Text ->
--- START ---
The Website Host, Mary Anne Whitchurch Tuck—Class of 1953, posted on the website’s “home page” that she was available for questions, suggestions, or information.  So . . . 

I sent an email to her and asked if she could pass on my name and address to the 1942 alumni, or if could she provide me with any of their contact information.  I explained to her I was trying to recreate my father’s school years, and I was hoping that a few of them might remember my father and, if so, I wanted to know what they remembered about him.  She so kindly responded (almost immediately!) that she was sending me a list of the class with the addresses of who were still alive (there were 22 of them).

Next, I wrote a form letter to be sent to each class member.  I realized that they would all be in their late eighties, so I tried to make it as simple and easy as I could to get a response.  My letter introduced me, told them my dad was in their graduating class, and included a request that if they could remember anything at all about him—good or bad, to please write one sentence about him.  I printed his graduation picture at the bottom of the letter hoping it would help them to remember him.

I also included a sheet of paper with several questions that might trigger a memory (I only asked them for one memory) and gave them a spot to write it on.  I had a check box at the top to check for those who did not remember him.  I included a self-addressed, stamped envelope, again, trying to make this as easy as I could for them to respond.

Well, it worked!  So far, I’ve gotten five responses from those who did not remember him at all (a couple of them in nursing homes with dementia, and the responses came from their children who were kind enough to try and get them to remember).  Seven people have responded that they did remember him, and each of them stated that he was quiet and shy—so maybe that’s the reason the others couldn’t remember him!  I'm hoping to hear from more, but I consider 12 responses out of 22 an excellent return.

What have I learned about my father when he was in high school?
  • Dad was very shy and quiet.  He was polite.
  • Dad was "kind of a loner."
  • He was smart.
  • He was laid back.
  • He was a tall, thin farm boy.
  • He rarely, if ever, went to any school activities.
  • He rode the Clement bus to high school.
Ray Rowe on Graduation Day
A lot of my information came from the lady who wrote the class trip article on the alumni site.  Because the class was so small, everyone knew each other, and she didn’t think he attended West Branch High School before his senior year, but transferred in from another school from Gladwin County.  He was one of the “farm” boys who was able to get extra gas rations and therefore could take a carload of students to Houghton Lake on their Senior Class Trip.  She sent me a picture of him walking through town with two other students (a back view, but at least it was labeled in her scrapbook that it was him!).

I also heard from another woman who remembered him well, mostly as being very good looking (she was only 16 at graduation) and she was very fond of him.  She didn’t do anything socially with him and only knew him through the class and school activities.  But from the tone of her note . . . well, I remember being a teenager dreaming about being with a cute boy!
--- END ---
Records supplied ->
--- START ---
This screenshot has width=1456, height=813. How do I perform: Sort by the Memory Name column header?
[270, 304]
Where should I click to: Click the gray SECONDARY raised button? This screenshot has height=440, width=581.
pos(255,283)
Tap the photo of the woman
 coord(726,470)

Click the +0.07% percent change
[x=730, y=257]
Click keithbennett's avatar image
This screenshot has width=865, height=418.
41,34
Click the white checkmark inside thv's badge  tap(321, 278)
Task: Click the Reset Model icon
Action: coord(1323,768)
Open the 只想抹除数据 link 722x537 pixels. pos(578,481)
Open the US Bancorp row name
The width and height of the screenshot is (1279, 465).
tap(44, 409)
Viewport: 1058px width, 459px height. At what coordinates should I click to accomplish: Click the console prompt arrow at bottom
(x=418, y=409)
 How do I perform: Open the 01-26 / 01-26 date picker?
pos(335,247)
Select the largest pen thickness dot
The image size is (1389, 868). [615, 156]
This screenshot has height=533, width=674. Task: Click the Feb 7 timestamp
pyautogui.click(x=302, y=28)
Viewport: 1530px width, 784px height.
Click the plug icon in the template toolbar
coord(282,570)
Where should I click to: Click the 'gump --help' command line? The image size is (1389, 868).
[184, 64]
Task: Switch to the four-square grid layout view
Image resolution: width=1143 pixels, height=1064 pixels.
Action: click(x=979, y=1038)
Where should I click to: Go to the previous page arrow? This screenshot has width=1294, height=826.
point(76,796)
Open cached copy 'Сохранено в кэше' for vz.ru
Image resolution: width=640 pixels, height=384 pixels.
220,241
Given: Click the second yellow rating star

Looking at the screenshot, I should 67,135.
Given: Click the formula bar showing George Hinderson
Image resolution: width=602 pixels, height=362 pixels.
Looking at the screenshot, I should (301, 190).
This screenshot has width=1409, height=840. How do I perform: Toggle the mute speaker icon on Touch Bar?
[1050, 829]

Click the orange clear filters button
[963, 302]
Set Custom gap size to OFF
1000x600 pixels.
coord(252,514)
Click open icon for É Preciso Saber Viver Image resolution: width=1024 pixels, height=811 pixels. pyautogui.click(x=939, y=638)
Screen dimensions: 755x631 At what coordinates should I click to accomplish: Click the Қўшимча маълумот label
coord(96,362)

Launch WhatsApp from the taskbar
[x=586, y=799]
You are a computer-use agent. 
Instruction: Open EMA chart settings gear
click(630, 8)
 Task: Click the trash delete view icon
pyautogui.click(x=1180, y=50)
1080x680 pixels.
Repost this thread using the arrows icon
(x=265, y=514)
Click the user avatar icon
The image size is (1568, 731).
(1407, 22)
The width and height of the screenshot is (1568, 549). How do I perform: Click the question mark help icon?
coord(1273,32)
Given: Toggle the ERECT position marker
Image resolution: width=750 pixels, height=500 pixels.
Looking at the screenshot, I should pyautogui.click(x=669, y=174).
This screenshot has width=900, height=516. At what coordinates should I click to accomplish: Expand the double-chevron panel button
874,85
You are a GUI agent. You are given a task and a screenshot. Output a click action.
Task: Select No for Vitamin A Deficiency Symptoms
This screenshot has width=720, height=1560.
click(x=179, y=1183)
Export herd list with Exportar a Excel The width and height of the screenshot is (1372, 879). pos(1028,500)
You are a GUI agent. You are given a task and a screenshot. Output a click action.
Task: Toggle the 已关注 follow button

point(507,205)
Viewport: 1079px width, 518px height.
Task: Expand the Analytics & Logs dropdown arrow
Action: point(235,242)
--- END ---
Parts of the exercise ->
a) In the text about the 1942 classmates, copy the passage starting with "Well, it worked!  So" and going on through "an excellent return." word for word.
b) According to the text about the 1942 classmates, which bus did the father ride to high school?

Results of the exercise ->
a)
Well, it worked!  So far, I’ve gotten five responses from those who did not remember him at all (a couple of them in nursing homes with dementia, and the responses came from their children who were kind enough to try and get them to remember).  Seven people have responded that they did remember him, and each of them stated that he was quiet and shy—so maybe that’s the reason the others couldn’t remember him!  I'm hoping to hear from more, but I consider 12 responses out of 22 an excellent return.

b) The Clement bus.